Nighttime isn’t the right time
In all light conditions, crash rates for pedestrian crashes of all severities were 27% lower for vehicles equipped with pedestrian AEB than for unequipped vehicles, a new study from the Insurance Institute for Highway Safety found. Injury crash rates were 30% lower.
However, when the IIHS researchers looked only at pedestrian crashes that occurred at night on roads without streetlights, there was no difference in crash risk for vehicles with and without pedestrian AEB. To better study the issue, the organization developed a test which it will begin implementing in the near term.
“The daylight test has helped drive the adoption of this technology,” said David Aylor, manager of active safety testing at IIHS. “But the goal of our ratings is always to address as many real-world injuries and fatalities as possible — and that means we need to test these systems at night.”
Conditions change as the available light dissipates, and the research shows it. AEB reduced the odds of a pedestrian crash by 32% in the daylight and 33% in areas with artificial lighting during dawn, dusk and nighttime. But in unlighted areas, there was no difference in the odds of a nighttime pedestrian crash for vehicles with and without the crash avoidance technology, IIHS noted.
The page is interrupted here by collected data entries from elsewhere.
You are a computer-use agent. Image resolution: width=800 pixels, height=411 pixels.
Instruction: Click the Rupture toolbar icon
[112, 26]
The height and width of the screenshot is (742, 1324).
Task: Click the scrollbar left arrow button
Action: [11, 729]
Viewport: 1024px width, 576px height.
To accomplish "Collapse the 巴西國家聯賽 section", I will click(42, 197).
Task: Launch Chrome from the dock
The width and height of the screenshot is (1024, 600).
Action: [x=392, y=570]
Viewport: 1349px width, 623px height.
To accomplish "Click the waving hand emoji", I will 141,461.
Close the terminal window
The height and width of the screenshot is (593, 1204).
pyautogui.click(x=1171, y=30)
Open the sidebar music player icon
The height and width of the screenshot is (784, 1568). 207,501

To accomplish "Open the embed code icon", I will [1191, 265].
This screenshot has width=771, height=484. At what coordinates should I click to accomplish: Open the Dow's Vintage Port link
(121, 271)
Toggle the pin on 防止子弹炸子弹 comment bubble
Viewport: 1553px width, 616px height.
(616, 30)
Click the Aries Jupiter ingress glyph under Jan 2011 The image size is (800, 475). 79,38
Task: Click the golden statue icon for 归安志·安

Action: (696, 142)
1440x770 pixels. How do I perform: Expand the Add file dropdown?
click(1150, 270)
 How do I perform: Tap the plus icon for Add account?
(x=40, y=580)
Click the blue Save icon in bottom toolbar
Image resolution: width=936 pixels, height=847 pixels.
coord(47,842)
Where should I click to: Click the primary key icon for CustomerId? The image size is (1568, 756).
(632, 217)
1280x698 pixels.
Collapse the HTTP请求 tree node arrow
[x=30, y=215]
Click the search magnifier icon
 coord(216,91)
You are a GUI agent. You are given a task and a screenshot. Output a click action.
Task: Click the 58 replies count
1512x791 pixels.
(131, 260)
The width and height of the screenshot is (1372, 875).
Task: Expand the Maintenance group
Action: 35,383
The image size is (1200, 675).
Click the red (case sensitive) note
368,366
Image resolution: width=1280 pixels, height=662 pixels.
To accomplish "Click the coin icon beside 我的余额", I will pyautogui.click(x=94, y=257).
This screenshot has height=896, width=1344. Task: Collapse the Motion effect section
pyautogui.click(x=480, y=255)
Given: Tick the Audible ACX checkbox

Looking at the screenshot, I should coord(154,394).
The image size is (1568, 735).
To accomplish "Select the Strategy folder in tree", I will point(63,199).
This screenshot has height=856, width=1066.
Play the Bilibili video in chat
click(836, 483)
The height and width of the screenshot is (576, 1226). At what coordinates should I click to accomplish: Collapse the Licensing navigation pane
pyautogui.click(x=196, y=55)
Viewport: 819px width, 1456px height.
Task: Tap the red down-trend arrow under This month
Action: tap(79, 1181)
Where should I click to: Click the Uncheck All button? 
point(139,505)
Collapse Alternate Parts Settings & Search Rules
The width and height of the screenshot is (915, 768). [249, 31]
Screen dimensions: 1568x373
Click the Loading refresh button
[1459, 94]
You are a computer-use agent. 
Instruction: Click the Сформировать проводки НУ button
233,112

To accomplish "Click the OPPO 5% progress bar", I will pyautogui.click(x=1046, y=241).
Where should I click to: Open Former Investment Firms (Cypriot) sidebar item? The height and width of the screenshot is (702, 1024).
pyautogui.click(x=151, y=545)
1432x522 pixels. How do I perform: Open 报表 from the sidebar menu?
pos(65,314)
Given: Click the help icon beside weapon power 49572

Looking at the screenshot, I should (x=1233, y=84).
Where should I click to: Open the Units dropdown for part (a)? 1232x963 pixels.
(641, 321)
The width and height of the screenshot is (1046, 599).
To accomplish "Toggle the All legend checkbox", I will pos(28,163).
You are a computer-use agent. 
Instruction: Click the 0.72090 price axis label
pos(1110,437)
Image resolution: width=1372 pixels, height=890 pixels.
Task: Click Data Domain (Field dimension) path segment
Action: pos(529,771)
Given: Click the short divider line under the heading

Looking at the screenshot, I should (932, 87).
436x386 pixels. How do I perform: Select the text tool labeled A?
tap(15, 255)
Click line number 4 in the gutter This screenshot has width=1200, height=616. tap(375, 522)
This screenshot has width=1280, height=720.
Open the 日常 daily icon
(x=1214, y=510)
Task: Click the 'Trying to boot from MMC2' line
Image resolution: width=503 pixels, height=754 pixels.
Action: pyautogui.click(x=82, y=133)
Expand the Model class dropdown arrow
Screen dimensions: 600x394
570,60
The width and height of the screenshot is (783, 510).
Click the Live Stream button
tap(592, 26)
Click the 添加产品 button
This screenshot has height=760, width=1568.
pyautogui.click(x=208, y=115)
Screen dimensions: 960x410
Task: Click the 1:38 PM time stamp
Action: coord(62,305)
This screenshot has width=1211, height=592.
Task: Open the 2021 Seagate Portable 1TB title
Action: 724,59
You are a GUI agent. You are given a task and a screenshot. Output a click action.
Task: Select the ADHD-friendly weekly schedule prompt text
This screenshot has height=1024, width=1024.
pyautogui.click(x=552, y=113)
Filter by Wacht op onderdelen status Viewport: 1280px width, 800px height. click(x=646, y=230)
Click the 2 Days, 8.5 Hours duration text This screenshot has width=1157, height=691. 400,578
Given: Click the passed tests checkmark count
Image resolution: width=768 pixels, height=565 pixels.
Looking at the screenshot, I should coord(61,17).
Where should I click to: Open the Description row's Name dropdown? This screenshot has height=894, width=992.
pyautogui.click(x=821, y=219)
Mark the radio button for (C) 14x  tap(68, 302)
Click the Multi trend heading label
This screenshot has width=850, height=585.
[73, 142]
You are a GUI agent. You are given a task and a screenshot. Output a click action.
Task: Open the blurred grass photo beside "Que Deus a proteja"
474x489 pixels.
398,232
Pedestrian AEB systems posted very similar results: a 32% reduction in the odds of a pedestrian crash on roads with speed limits of 25 mph or less and a 34% reduction on roads with 30-35 mph limits, but no reduction at all on roads with speed limits of 50 mph or higher or when the vehicle was turning.
Finding a problem
The group began running its own tests to determine if there was actually problem — and they found it. In testing the eight vehicles, there were some differences in performance, but all of them were less effective as the light disappeared, Aylor noted.
The test group — all 2019 model year small SUVs — included vehicles with AEB systems using a single camera, a dual camera, a single camera and radar, and radar only. It also included vehicles that earn superior, advanced and basic ratings in the Institute’s daylight vehicle-to-pedestrian front crash prevention evaluation, as well as vehicles equipped with good, acceptable and poor headlights.
“Some systems worked much better than others in the dark, but there was no single type of technology that got better results,” Aylor said, adding later better-performing systems were too new to be included in the testing, which is good news. It suggests that automakers are already making improvements to the technology in this area.